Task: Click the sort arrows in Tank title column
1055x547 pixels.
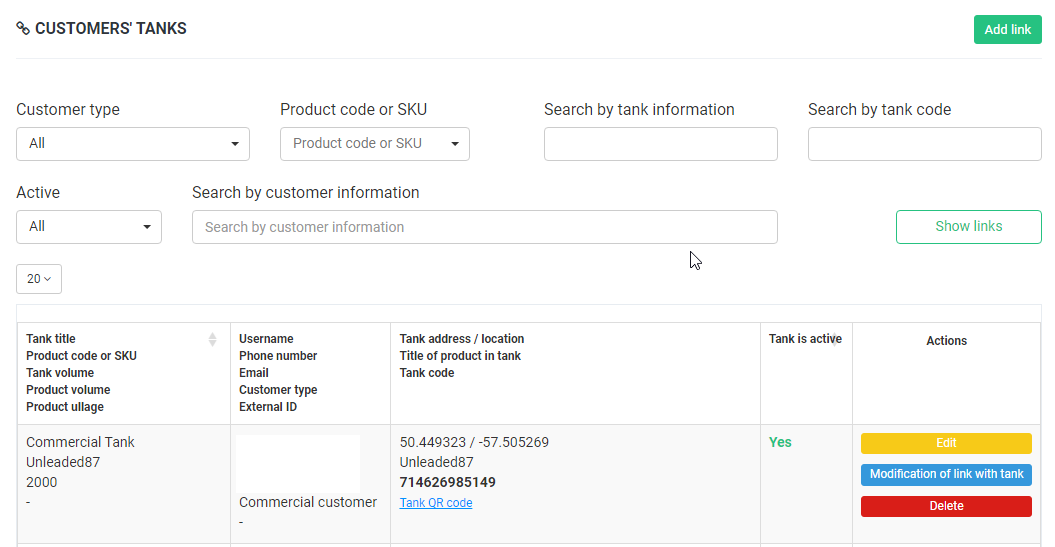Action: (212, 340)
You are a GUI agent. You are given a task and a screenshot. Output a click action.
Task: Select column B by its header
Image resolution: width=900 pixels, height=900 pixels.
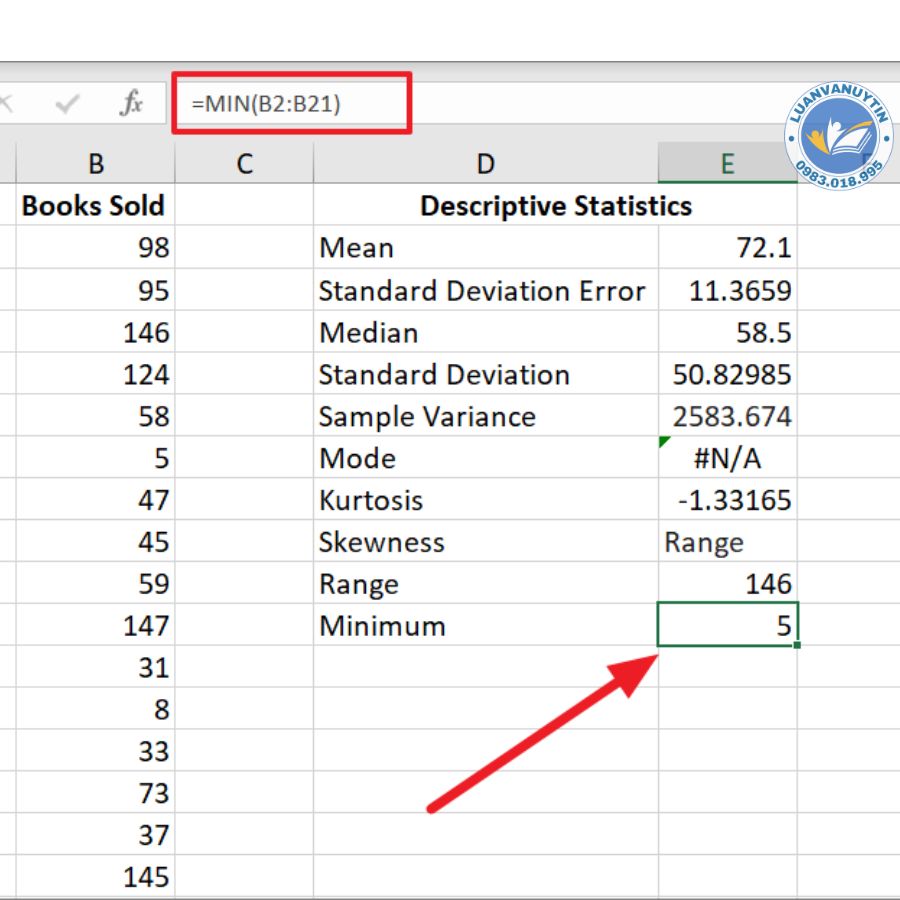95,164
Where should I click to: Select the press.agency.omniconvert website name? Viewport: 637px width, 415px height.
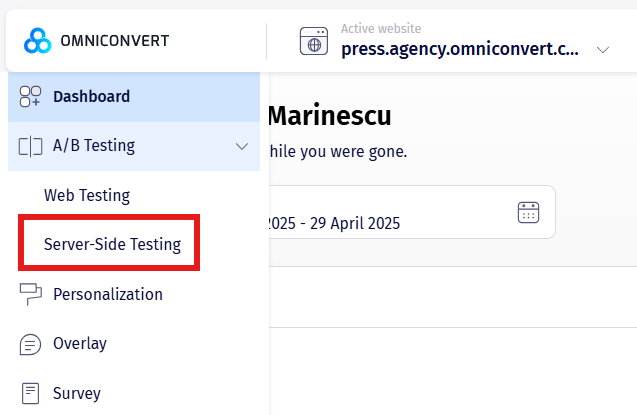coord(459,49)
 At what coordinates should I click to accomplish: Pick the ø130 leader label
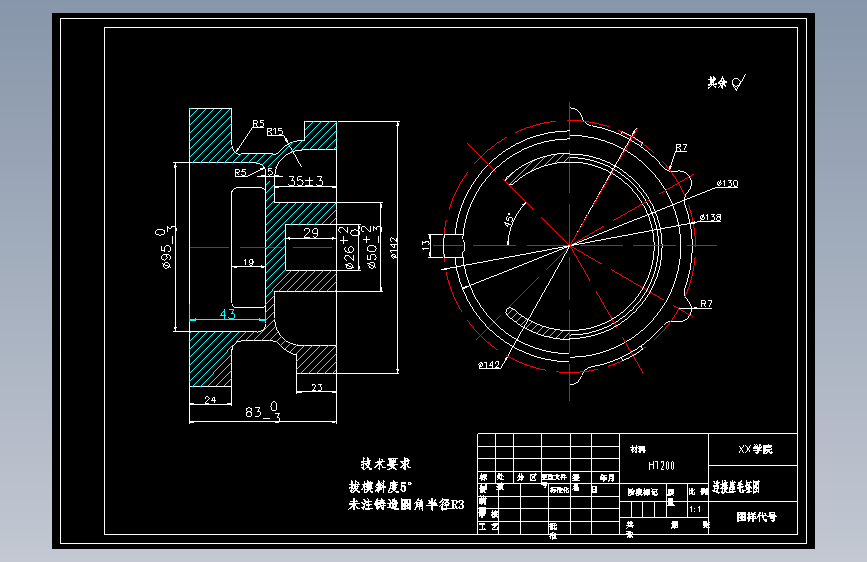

::::::::::

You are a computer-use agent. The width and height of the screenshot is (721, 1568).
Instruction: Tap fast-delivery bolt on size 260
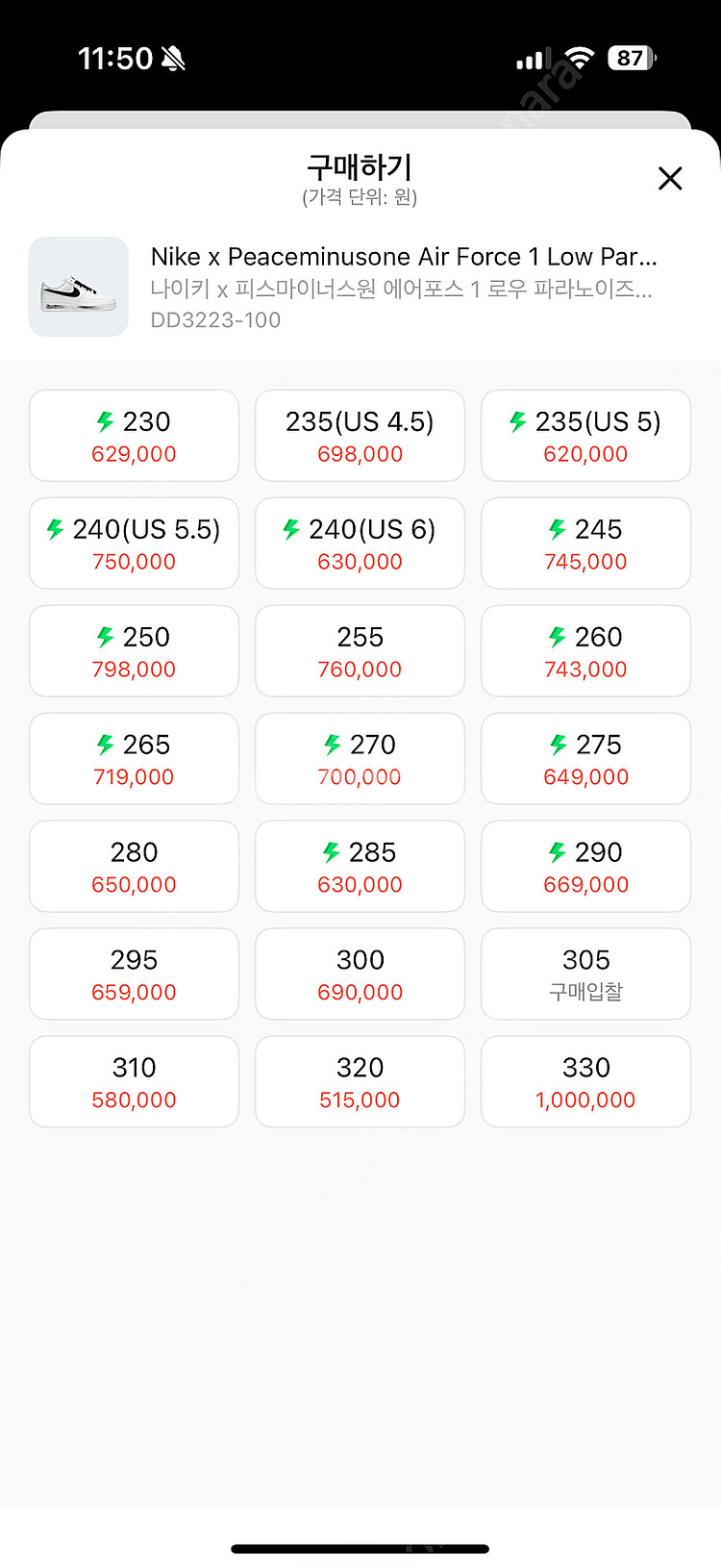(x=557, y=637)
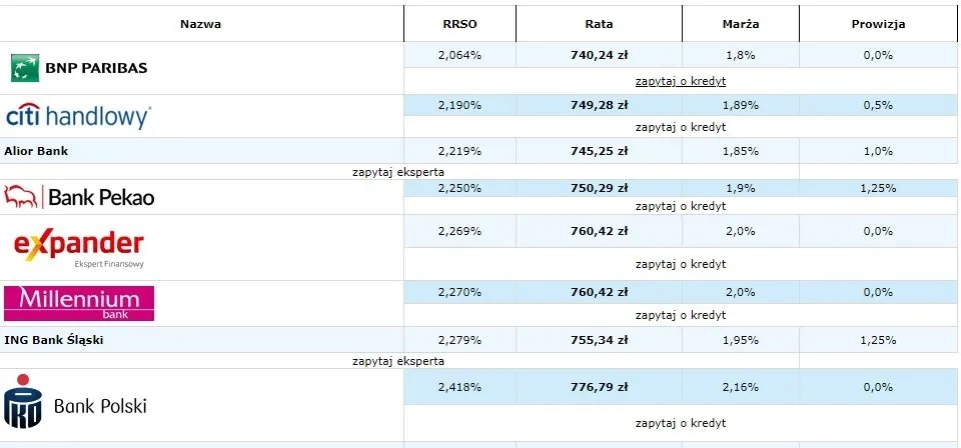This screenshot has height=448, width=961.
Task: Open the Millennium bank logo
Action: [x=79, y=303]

::::::::::

- Exercise directions -
Copy nothing but the lines above that run from the one with "Where should I" to the one with "At what coordinates", ends included; pictures stay out.

- Output for this task -
Where should I click to: Select the press.agency.omniconvert website name? Viewport: 637px width, 415px height.
coord(459,49)
 At what coordinates should I click to accomplish: Pick the ø130 leader label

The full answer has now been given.